### EXERCISE TASKS
a - In the article below on Dennis Burke's retirement, rewrite the paragraph beginning "Burke spent 31 years at the helm" as a short bulleted list that keeps its main facts.
b - Carry on the article below about Dennis Burke's retirement from Good Shepherd, starting right after its final sentence.

### READING TEXT
● ● ● ● ● ● ●

Dennis Burke announced Friday he is retiring as CEO of Good Shepherd Health Care System in 2020.
Burke said he doesn’t know exactly what he will be doing after, but he thinks he “still has a few years of relevancy left.”
“I don’t want to just sit on the porch and rock,” he said.
Burke spent 31 years at the helm of the Hermiston hospital, transforming it from a 250-employee hospital to a 700-employee health care system with services ranging from chiropractors to urgent care. GSHCS chair Steve Eldridge said Burke’s leadership enabled Good Shepherd to “thrive.”
“We have experienced very significant growth under his direction and improved quality of care,” he said in a statement.
Eldridge said he helped put Good Shepherd on the “political map” through efforts with the state legislature and testifying before Congressional committees about rural healthcare.
Burke has served on many boards and committees, including the Oregon Association of Hospitals and Health Systems board, OAHHS Small and Rural Hospital Committee, OAHHS Governance Committee and the Political Action Committee and the Critical Access Hospital Leadership Committee of the National Rural Health Association.
“His experience, expertise and passion for providing healthcare services to rural communities have made him a sought-after speaker and panel member on rural healthcare issues,” Eldridge said.

● ● ● ● ● ● ●

### Pixel coordinate grounding data
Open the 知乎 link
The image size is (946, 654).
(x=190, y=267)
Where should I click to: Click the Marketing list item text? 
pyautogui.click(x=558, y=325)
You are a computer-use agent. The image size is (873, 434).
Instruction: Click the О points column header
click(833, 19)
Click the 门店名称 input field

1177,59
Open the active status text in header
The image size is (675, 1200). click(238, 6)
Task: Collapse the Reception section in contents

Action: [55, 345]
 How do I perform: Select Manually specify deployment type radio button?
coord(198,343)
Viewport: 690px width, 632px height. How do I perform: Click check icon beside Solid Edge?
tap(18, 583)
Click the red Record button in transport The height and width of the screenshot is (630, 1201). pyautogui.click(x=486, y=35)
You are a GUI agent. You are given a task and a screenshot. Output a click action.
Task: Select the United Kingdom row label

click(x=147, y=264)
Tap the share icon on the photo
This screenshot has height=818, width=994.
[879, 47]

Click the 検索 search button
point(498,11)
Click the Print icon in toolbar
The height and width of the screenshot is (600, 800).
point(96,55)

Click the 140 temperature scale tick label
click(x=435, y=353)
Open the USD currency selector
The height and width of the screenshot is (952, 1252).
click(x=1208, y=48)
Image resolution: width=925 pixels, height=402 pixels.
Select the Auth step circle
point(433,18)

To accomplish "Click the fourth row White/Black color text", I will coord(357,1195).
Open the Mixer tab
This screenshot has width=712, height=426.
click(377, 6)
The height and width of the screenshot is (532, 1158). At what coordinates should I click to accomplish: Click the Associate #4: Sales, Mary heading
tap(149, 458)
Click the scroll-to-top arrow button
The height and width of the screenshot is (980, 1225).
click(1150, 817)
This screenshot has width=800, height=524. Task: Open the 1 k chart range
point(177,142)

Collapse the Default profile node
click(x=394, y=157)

● ● ● ● ● ● ●

### ANSWERS TO THIS EXERCISE
a -
- Burke led the Hermiston hospital for 31 years.
- Under him it grew from a 250-employee hospital into a 700-employee health care system.
- Its services now range from chiropractors to urgent care.
- GSHCS chair Steve Eldridge credited Burke's leadership with enabling Good Shepherd to "thrive."

b -
Burke said he will likely retire sometime between March and July of next year, staying on as CEO until the GSHCS board has been able to find a strong candidate and make the transition to new leadership.
He has overseen many transitions for Good Shepherd in the past, from adding new services and purchasing clinics to building multi-million dollar expansions of the medical campus on 11th Street.
The health care industry itself has also changed. Burke said the past three decades have seen major medical advancements and new technology introduced to the field. Providers coordinate care through electronically-shared records. Hospitals have identified best practices to keep patients healthy and are more regulated.
“Hospitals are safer,” Burke said.
There have been challenges too. Increased reporting requirements have added demands on providers’ time, as have more strenuous training requirements. Burke said the way hospitals are financed has undergone “dramatic” changes.
“In rural America, we’re losing a rural hospital every month,” he said.
While rural hospitals struggle to stay staffed and stay afloat financially, they have to balance the rising costs of health care for patients. Burke said the country needs to look at the “inputs” into health care that cause those cost increases.
Those inputs include rising prescription drug prices, increased personnel costs driven by physician and nursing shortages, and increased regulations.
“Every time a new regulation comes out — well intended — there is rarely an accurate calculation of how much it will cost to implement it,” Burke said.
During his time at Good Shepherd, Burke has testified on those issues before the Oregon Legislature and Congressional committees. He said he doesn’t see the United States going to a socialized, single-payer health care system — something he’s “not a fan of” — but the country does need to continue to create solutions for increasing the affordability and availability of health care.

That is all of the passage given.